### [EXCERPT TO READ]

After the Ice Fall the climbers came onto the Western Cwm (pronounced koom). They spent about a month here, acclimatising to the thin air, establishing camps and forging a path up the mountain. They cut steps in the Lhotse face, the mountain adjacent to Everest. The actual climb to the top of Everest from here would only take a few days but everything needed to be prepared in advance.

A German expedition to Mount Lhotse arrived a few weeks after the Kiwis. The New Zealanders arrive first to cut their own route cut into the Lhotse face to be sure they'd done all the work themselves. They were glad to share food with the Germans who had brought wine, chocolate and other luxuries that the Kiwis were missing from their porridge and baked bean diets.

It was around this time that Mahoney and Mike Brown climbed the Lhotse face and onto the South Col. This was the highest they'd been so far and they established camp here. During the night Brown's speech was becoming nonsensical, one of the warning signs of hypothermia. They returned to their main camp where Brown received medical aid from a German doctor. His blood was viscous from oxygen deprivation, it was sticky and gloopy rather than flowing freely. Plasma was required but at two thousand dollars a bottle it's easy enough to imagine how many bottles the Kiwis had.

The Germans donated plasma and the doctor stayed at the bedside until Brown recovered. A few days later the doctor fell to his death while resting on the descent of the Lhotse face. This tragedy spurred the Germans to make an offer to the Kiwis of any oxygen or equipment that they'd need to reach the summit of Everest. They were packing up to leave anyway and they were keen to see the Kiwis accomplish their goal. A meeting was called in the New Zealand camp. The window of time when an ascent is possible was closing and bad weather was approaching. In the end it was decided that having set out to climb without oxygen, accepting it now would void the validity of the whole mission. Mahoney said they could climb it and they'd get home and everyone would say, "Yeah but...."

### [SUPPLIED MATERIAL]
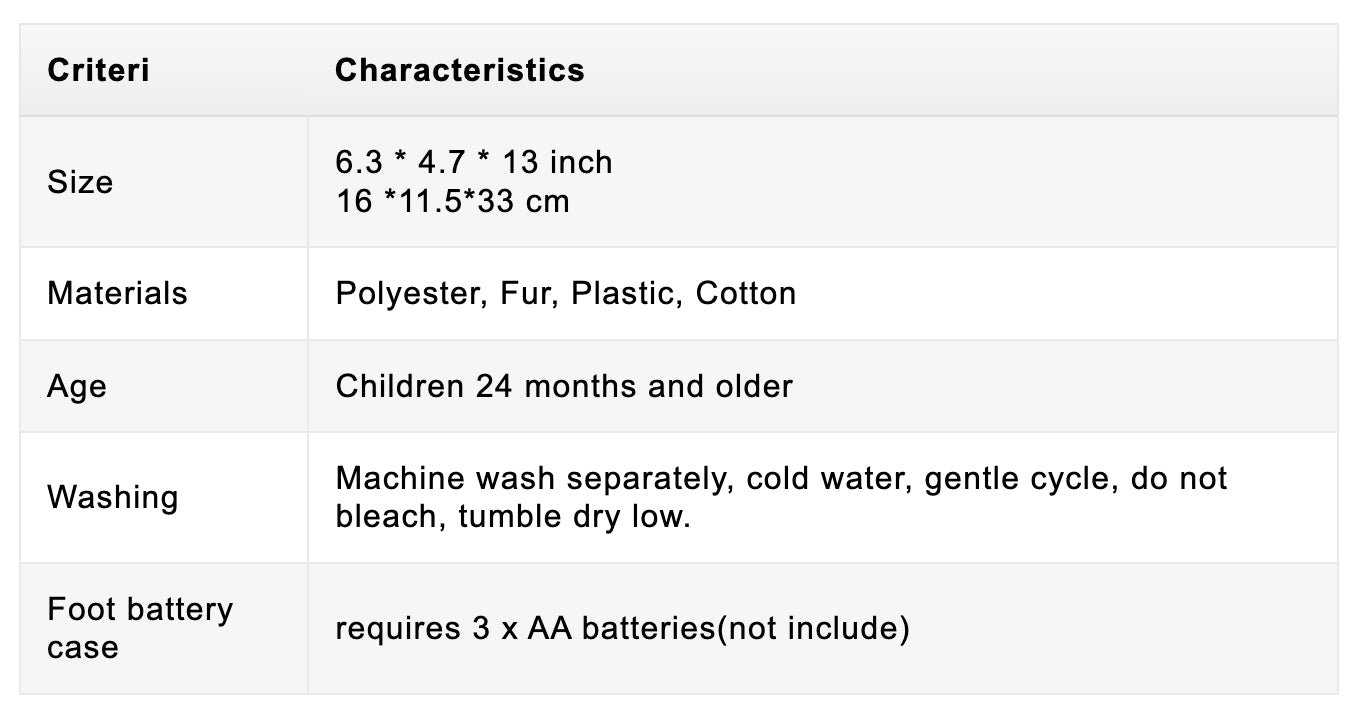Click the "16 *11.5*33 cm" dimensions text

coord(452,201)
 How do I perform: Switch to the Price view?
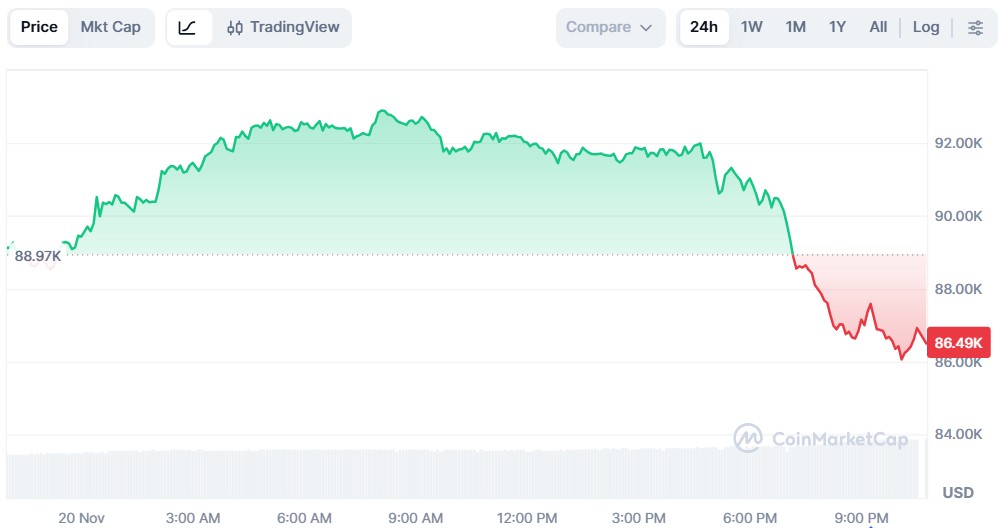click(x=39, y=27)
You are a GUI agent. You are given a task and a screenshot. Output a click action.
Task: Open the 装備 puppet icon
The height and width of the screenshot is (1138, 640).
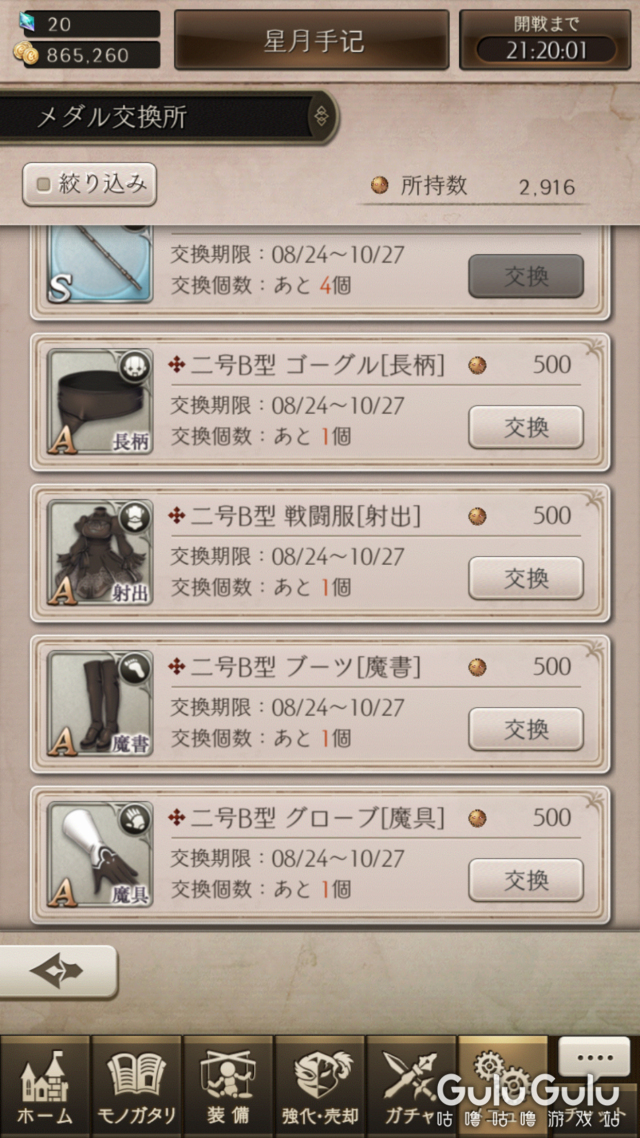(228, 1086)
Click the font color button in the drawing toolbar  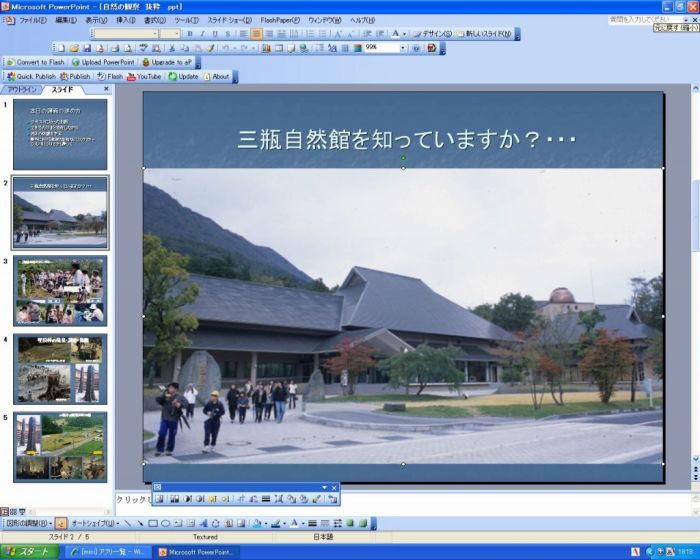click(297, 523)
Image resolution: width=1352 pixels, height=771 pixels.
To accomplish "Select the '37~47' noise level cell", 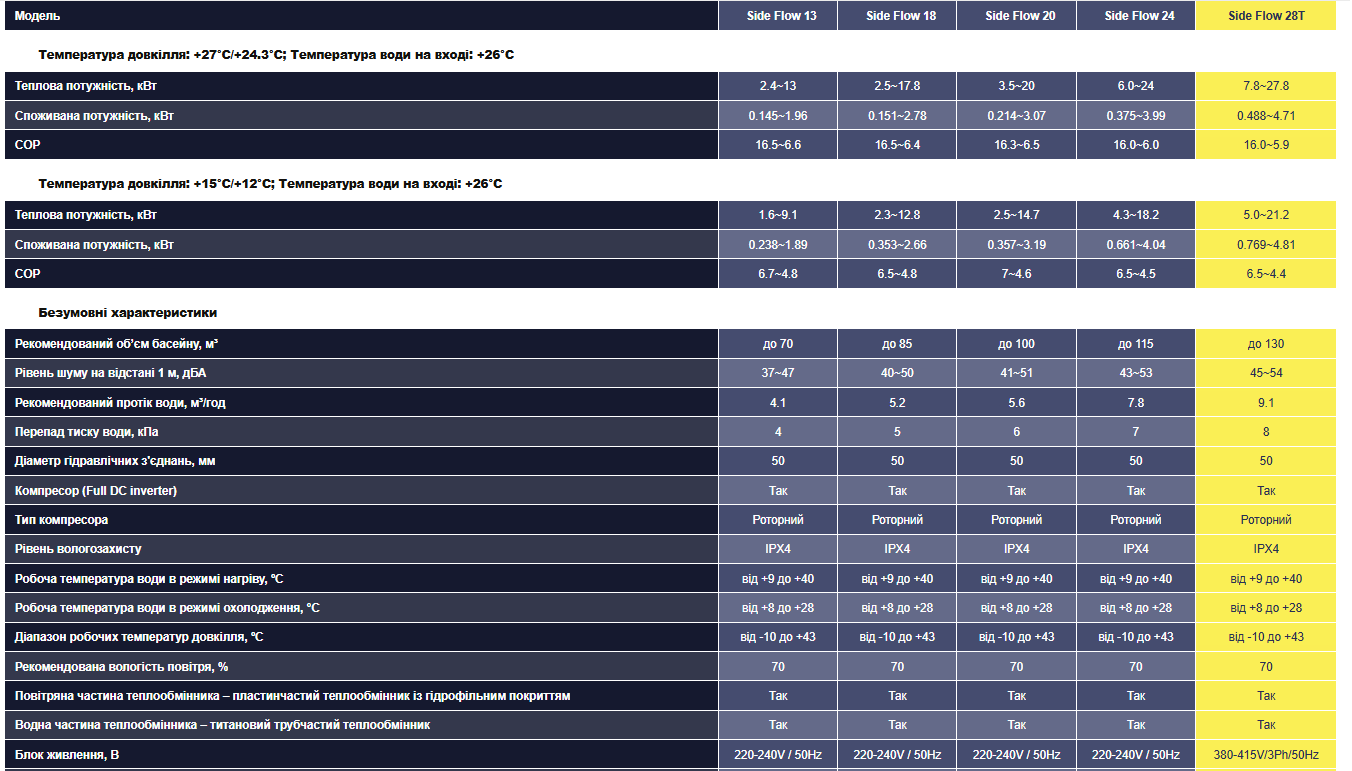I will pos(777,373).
---
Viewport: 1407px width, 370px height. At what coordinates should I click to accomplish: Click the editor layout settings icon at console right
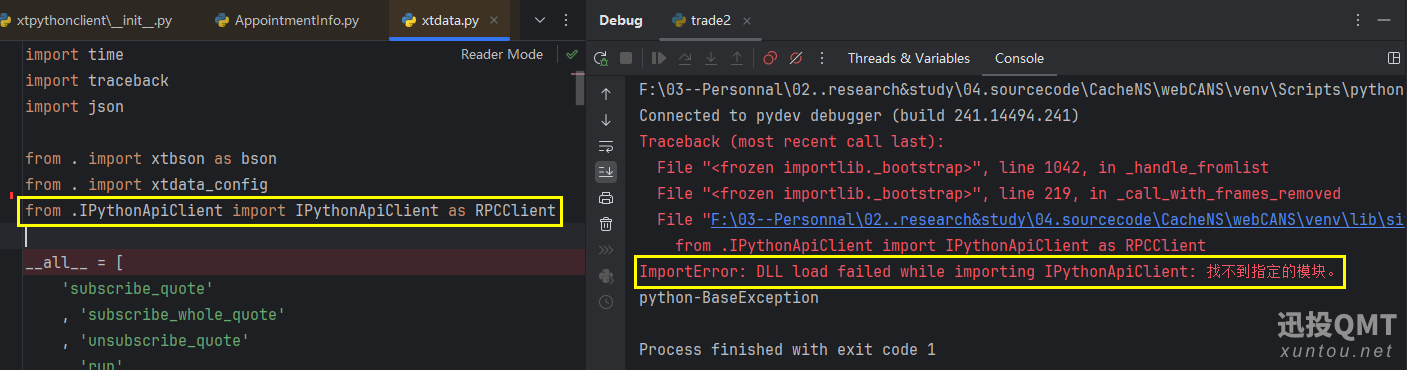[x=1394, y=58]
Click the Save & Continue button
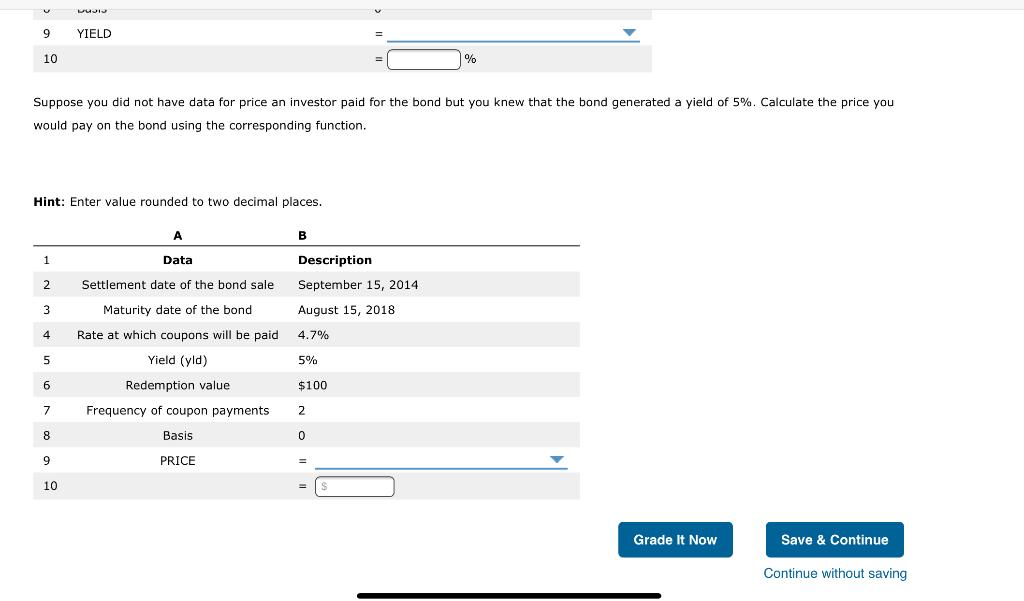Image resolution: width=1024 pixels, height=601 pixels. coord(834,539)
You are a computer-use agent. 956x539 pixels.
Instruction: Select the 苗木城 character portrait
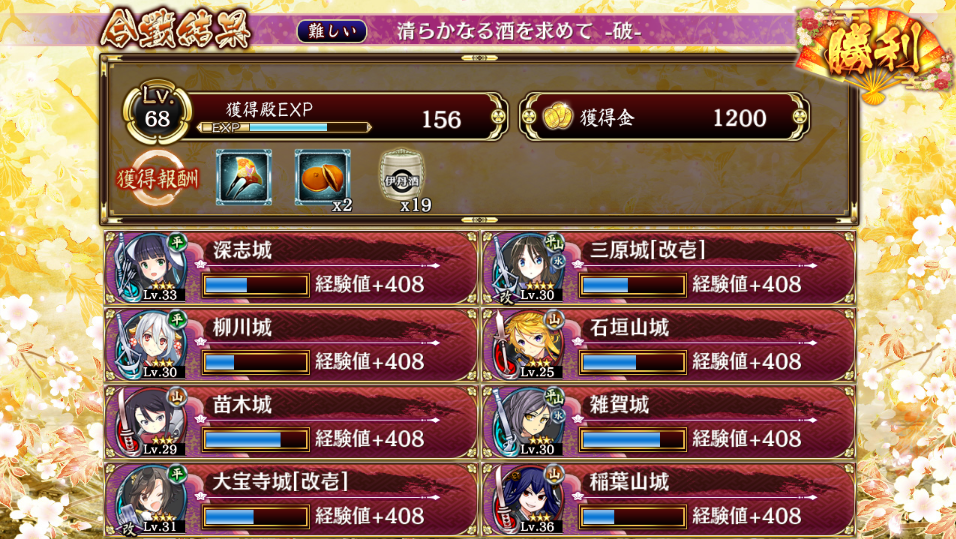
---
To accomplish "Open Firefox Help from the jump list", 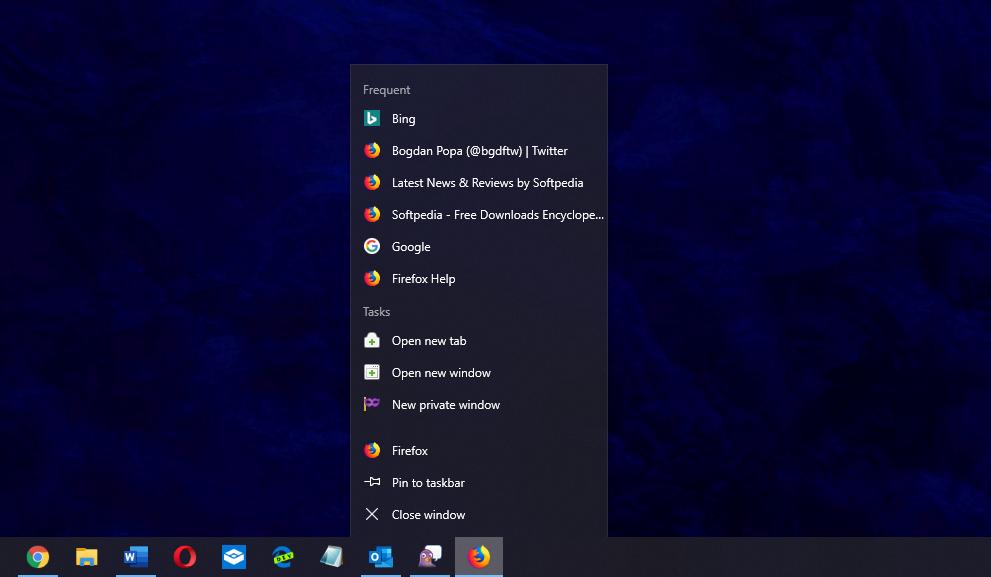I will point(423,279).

### [ASSIGNED TASK A]
Reproduce the passage of the account of the New Zealand Everest expedition between "After the Ice" and "baked bean diets.", inclusive.
### [ASSIGNED TASK B]
In the account of the New Zealand Everest expedition, what warning sign of hypothermia did Brown show during the night on the South Col?
### [ASSIGNED TASK C]
Carry on the account of the New Zealand Everest expedition from its final sentence.
The records play no part in this work.

### [OUTPUT A]
After the Ice Fall the climbers came onto the Western Cwm (pronounced koom). They spent about a month here, acclimatising to the thin air, establishing camps and forging a path up the mountain. They cut steps in the Lhotse face, the mountain adjacent to Everest. The actual climb to the top of Everest from here would only take a few days but everything needed to be prepared in advance.

A German expedition to Mount Lhotse arrived a few weeks after the Kiwis. The New Zealanders arrive first to cut their own route cut into the Lhotse face to be sure they'd done all the work themselves. They were glad to share food with the Germans who had brought wine, chocolate and other luxuries that the Kiwis were missing from their porridge and baked bean diets.

### [OUTPUT B]
His speech was becoming nonsensical.

### [OUTPUT C]
The Germans left. The Kiwis remained, with a track cut up the Lhotse face and the same basic kit they'd begun with, plus a few ladders they'd picked up on the way. It was time for the final push. Mahoney, Brown and two others climbed the Lhotse face in weather that was getting progressively worse. The two others decided to turn back but Mahoney and Brown pushed on, saying they'd only go a bit further then come back. They actually carried on to the camp they'd set up on the South Col.

The next day Brown and Mahoney came within four hours of the summit of Mount Everest. They could have reached the top but they wouldn't have made it back down alive. This was the end of the 1977 Everest expedition. Since that trip there has been no expedition to Everest without Sherpas due to a law brought in by the Nepalese government. This means it remains the smallest ever expedition to Everest. It was also the cheapest, a trip up Everest will set the average punter back around one hundred thousand dollars nowadays. People have since reached the top without oxygen, but you can be sure they did a lot more training than just the walk from Kathmandu.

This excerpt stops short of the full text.